** Opening INPUT DATA block **
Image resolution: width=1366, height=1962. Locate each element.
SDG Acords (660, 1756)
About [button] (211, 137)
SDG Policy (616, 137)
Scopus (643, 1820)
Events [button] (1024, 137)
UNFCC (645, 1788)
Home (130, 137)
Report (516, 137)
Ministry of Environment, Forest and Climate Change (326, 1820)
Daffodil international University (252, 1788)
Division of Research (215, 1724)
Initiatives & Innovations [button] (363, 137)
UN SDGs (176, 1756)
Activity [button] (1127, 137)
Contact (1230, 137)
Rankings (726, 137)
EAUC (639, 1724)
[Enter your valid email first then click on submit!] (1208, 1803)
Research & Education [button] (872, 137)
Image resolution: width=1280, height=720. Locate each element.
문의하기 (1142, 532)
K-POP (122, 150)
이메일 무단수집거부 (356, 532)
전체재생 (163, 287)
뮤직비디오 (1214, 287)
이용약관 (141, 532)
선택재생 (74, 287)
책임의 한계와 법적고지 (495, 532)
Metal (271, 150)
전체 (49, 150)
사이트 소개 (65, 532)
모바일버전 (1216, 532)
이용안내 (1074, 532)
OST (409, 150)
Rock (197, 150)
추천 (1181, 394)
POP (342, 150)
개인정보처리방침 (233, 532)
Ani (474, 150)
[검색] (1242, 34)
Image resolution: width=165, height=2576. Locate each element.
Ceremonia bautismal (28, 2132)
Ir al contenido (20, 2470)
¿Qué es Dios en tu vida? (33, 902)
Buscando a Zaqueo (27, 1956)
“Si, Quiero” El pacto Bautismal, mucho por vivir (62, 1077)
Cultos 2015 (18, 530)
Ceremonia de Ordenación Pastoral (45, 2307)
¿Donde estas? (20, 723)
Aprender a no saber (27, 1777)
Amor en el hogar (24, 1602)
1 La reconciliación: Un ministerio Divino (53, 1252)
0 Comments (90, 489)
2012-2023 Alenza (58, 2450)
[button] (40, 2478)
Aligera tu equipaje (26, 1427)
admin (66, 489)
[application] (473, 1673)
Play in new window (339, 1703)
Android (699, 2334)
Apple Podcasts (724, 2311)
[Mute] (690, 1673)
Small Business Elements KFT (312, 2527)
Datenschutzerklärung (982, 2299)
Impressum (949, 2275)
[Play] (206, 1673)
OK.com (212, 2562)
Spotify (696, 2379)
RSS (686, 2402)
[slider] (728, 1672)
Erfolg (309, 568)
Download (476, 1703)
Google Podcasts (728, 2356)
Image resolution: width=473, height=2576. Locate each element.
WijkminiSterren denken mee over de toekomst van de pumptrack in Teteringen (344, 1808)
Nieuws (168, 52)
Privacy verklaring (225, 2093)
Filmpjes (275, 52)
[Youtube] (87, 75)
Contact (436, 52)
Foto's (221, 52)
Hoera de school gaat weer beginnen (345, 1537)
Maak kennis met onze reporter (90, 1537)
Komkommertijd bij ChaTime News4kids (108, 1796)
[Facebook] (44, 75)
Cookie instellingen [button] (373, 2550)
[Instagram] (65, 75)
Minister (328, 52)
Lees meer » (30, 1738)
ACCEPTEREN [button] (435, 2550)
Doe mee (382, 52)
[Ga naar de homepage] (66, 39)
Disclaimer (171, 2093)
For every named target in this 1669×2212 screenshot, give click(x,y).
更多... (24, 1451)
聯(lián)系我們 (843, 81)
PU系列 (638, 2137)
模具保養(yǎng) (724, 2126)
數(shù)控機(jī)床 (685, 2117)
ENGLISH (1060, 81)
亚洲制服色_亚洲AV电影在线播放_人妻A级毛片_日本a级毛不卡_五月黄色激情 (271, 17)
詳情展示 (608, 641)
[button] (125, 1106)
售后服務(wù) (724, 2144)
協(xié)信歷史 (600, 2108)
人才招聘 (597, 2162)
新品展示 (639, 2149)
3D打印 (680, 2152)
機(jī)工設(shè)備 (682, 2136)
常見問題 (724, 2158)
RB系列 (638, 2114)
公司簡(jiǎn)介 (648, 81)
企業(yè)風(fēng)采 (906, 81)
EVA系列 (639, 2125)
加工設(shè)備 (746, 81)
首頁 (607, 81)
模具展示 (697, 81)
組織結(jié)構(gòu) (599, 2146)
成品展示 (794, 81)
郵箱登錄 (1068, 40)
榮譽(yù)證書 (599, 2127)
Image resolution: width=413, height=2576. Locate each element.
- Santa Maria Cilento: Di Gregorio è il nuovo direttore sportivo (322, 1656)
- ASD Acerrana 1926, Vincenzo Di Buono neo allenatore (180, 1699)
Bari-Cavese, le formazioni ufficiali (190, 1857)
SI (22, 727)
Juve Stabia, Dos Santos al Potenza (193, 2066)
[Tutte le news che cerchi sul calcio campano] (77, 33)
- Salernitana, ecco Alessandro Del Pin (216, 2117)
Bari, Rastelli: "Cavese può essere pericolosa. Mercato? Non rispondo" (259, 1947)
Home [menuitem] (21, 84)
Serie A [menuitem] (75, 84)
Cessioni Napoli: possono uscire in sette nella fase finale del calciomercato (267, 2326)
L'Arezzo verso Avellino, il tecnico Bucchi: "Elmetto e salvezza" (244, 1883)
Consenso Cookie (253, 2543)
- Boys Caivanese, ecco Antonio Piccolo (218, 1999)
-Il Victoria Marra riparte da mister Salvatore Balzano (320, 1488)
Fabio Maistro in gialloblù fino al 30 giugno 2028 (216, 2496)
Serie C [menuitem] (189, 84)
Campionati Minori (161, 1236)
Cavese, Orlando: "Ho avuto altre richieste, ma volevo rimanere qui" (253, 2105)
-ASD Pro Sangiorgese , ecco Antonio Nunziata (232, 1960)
** Closing INPUT DATA block **
**WHAT YOU SHOULD DO**
Using the exact wording, write out all of the records.

**COMPLETED EXERCISE**
Image resolution: width=1366, height=1962. Locate each element.
SDG Acords (660, 1756)
About [button] (211, 137)
SDG Policy (616, 137)
Scopus (643, 1820)
Events [button] (1024, 137)
UNFCC (645, 1788)
Home (130, 137)
Report (516, 137)
Ministry of Environment, Forest and Climate Change (326, 1820)
Daffodil international University (252, 1788)
Division of Research (215, 1724)
Initiatives & Innovations [button] (363, 137)
UN SDGs (176, 1756)
Activity [button] (1127, 137)
Contact (1230, 137)
Rankings (726, 137)
EAUC (639, 1724)
[Enter your valid email first then click on submit!] (1208, 1803)
Research & Education [button] (872, 137)
Image resolution: width=1280, height=720. Locate each element.
문의하기 (1142, 532)
K-POP (122, 150)
이메일 무단수집거부 (356, 532)
전체재생 (163, 287)
뮤직비디오 (1214, 287)
이용약관 (141, 532)
선택재생 (74, 287)
책임의 한계와 법적고지 (495, 532)
Metal (271, 150)
전체 (49, 150)
사이트 소개 (65, 532)
모바일버전 (1216, 532)
이용안내 (1074, 532)
OST (409, 150)
Rock (197, 150)
추천 (1181, 394)
POP (342, 150)
개인정보처리방침 (233, 532)
Ani (474, 150)
[검색] (1242, 34)
Image resolution: width=165, height=2576. Locate each element.
Ceremonia bautismal (28, 2132)
Ir al contenido (20, 2470)
¿Qué es Dios en tu vida? (33, 902)
Buscando a Zaqueo (27, 1956)
“Si, Quiero” El pacto Bautismal, mucho por vivir (62, 1077)
Cultos 2015 (18, 530)
Ceremonia de Ordenación Pastoral (45, 2307)
¿Donde estas? (20, 723)
Aprender a no saber (27, 1777)
Amor en el hogar (24, 1602)
1 La reconciliación: Un ministerio Divino (53, 1252)
0 Comments (90, 489)
2012-2023 Alenza (58, 2450)
[button] (40, 2478)
Aligera tu equipaje (26, 1427)
admin (66, 489)
[application] (473, 1673)
Play in new window (339, 1703)
Android (699, 2334)
Apple Podcasts (724, 2311)
[Mute] (690, 1673)
Small Business Elements KFT (312, 2527)
Datenschutzerklärung (982, 2299)
Impressum (949, 2275)
[Play] (206, 1673)
OK.com (212, 2562)
Spotify (696, 2379)
RSS (686, 2402)
[slider] (728, 1672)
Erfolg (309, 568)
Download (476, 1703)
Google Podcasts (728, 2356)
Image resolution: width=473, height=2576. Locate each element.
WijkminiSterren denken mee over de toekomst van de pumptrack in Teteringen (344, 1808)
Nieuws (168, 52)
Privacy verklaring (225, 2093)
Filmpjes (275, 52)
[Youtube] (87, 75)
Contact (436, 52)
Foto's (221, 52)
Hoera de school gaat weer beginnen (345, 1537)
Maak kennis met onze reporter (90, 1537)
Komkommertijd bij ChaTime News4kids (108, 1796)
[Facebook] (44, 75)
Cookie instellingen [button] (373, 2550)
[Instagram] (65, 75)
Minister (328, 52)
Lees meer » (30, 1738)
ACCEPTEREN [button] (435, 2550)
Doe mee (382, 52)
[Ga naar de homepage] (66, 39)
Disclaimer (171, 2093)
For every named target in this 1669×2212 screenshot, give click(x,y).
更多... (24, 1451)
聯(lián)系我們 (843, 81)
PU系列 (638, 2137)
模具保養(yǎng) (724, 2126)
數(shù)控機(jī)床 (685, 2117)
ENGLISH (1060, 81)
亚洲制服色_亚洲AV电影在线播放_人妻A级毛片_日本a级毛不卡_五月黄色激情 (271, 17)
詳情展示 (608, 641)
[button] (125, 1106)
售后服務(wù) (724, 2144)
協(xié)信歷史 (600, 2108)
人才招聘 (597, 2162)
新品展示 (639, 2149)
3D打印 (680, 2152)
機(jī)工設(shè)備 (682, 2136)
常見問題 (724, 2158)
RB系列 (638, 2114)
公司簡(jiǎn)介 (648, 81)
企業(yè)風(fēng)采 (906, 81)
EVA系列 (639, 2125)
加工設(shè)備 (746, 81)
首頁 (607, 81)
模具展示 (697, 81)
組織結(jié)構(gòu) (599, 2146)
成品展示 (794, 81)
郵箱登錄 (1068, 40)
榮譽(yù)證書 (599, 2127)
Image resolution: width=413, height=2576. Locate each element.
- Santa Maria Cilento: Di Gregorio è il nuovo direttore sportivo (322, 1656)
- ASD Acerrana 1926, Vincenzo Di Buono neo allenatore (180, 1699)
Bari-Cavese, le formazioni ufficiali (190, 1857)
SI (22, 727)
Juve Stabia, Dos Santos al Potenza (193, 2066)
[Tutte le news che cerchi sul calcio campano] (77, 33)
- Salernitana, ecco Alessandro Del Pin (216, 2117)
Bari, Rastelli: "Cavese può essere pericolosa. Mercato? Non rispondo" (259, 1947)
Home [menuitem] (21, 84)
Serie A [menuitem] (75, 84)
Cessioni Napoli: possono uscire in sette nella fase finale del calciomercato (267, 2326)
L'Arezzo verso Avellino, il tecnico Bucchi: "Elmetto e salvezza" (244, 1883)
Consenso Cookie (253, 2543)
- Boys Caivanese, ecco Antonio Piccolo (218, 1999)
-Il Victoria Marra riparte da mister Salvatore Balzano (320, 1488)
Fabio Maistro in gialloblù fino al 30 giugno 2028 (216, 2496)
Serie C [menuitem] (189, 84)
Campionati Minori (161, 1236)
Cavese, Orlando: "Ho avuto altre richieste, ma volevo rimanere qui" (253, 2105)
-ASD Pro Sangiorgese , ecco Antonio Nunziata (232, 1960)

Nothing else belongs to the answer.